Exercise description: All of the entries are to be written out again verbatim.

Material provided:
◇ ◇ ◇

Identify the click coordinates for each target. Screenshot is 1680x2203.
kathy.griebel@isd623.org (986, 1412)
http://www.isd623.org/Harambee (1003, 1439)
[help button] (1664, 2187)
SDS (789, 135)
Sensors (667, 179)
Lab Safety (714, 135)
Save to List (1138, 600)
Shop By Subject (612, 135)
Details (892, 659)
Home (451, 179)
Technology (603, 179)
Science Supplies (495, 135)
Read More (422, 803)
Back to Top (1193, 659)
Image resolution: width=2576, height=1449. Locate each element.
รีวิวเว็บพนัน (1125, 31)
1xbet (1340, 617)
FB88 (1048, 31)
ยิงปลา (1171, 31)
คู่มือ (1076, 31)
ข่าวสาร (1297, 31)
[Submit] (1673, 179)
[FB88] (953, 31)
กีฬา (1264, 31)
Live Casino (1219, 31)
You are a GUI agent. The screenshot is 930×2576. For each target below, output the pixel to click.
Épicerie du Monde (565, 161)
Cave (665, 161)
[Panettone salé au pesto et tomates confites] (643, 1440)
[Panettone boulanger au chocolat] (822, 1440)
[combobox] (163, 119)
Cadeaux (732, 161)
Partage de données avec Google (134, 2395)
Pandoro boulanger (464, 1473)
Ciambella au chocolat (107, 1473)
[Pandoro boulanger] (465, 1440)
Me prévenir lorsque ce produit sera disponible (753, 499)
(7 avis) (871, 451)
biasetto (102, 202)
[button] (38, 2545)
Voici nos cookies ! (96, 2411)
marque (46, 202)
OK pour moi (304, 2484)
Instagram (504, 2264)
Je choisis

◇ ◇ ◇

Solution for this problem:
Identify the click coordinates for each target. Screenshot is 1680x2203.
kathy.griebel@isd623.org (986, 1412)
http://www.isd623.org/Harambee (1003, 1439)
[help button] (1664, 2187)
SDS (789, 135)
Sensors (667, 179)
Lab Safety (714, 135)
Save to List (1138, 600)
Shop By Subject (612, 135)
Details (892, 659)
Home (451, 179)
Technology (603, 179)
Science Supplies (495, 135)
Read More (422, 803)
Back to Top (1193, 659)
Image resolution: width=2576, height=1449. Locate each element.
รีวิวเว็บพนัน (1125, 31)
1xbet (1340, 617)
FB88 (1048, 31)
ยิงปลา (1171, 31)
คู่มือ (1076, 31)
ข่าวสาร (1297, 31)
[Submit] (1673, 179)
[FB88] (953, 31)
กีฬา (1264, 31)
Live Casino (1219, 31)
You are a GUI agent. The screenshot is 930×2576. For each target below, output the pixel to click.
Épicerie du Monde (565, 161)
Cave (665, 161)
[Panettone salé au pesto et tomates confites] (643, 1440)
[Panettone boulanger au chocolat] (822, 1440)
[combobox] (163, 119)
Cadeaux (732, 161)
Partage de données avec Google (134, 2395)
Pandoro boulanger (464, 1473)
Ciambella au chocolat (107, 1473)
[Pandoro boulanger] (465, 1440)
Me prévenir lorsque ce produit sera disponible (753, 499)
(7 avis) (871, 451)
biasetto (102, 202)
[button] (38, 2545)
Voici nos cookies ! (96, 2411)
marque (46, 202)
OK pour moi (304, 2484)
Instagram (504, 2264)
Je choisis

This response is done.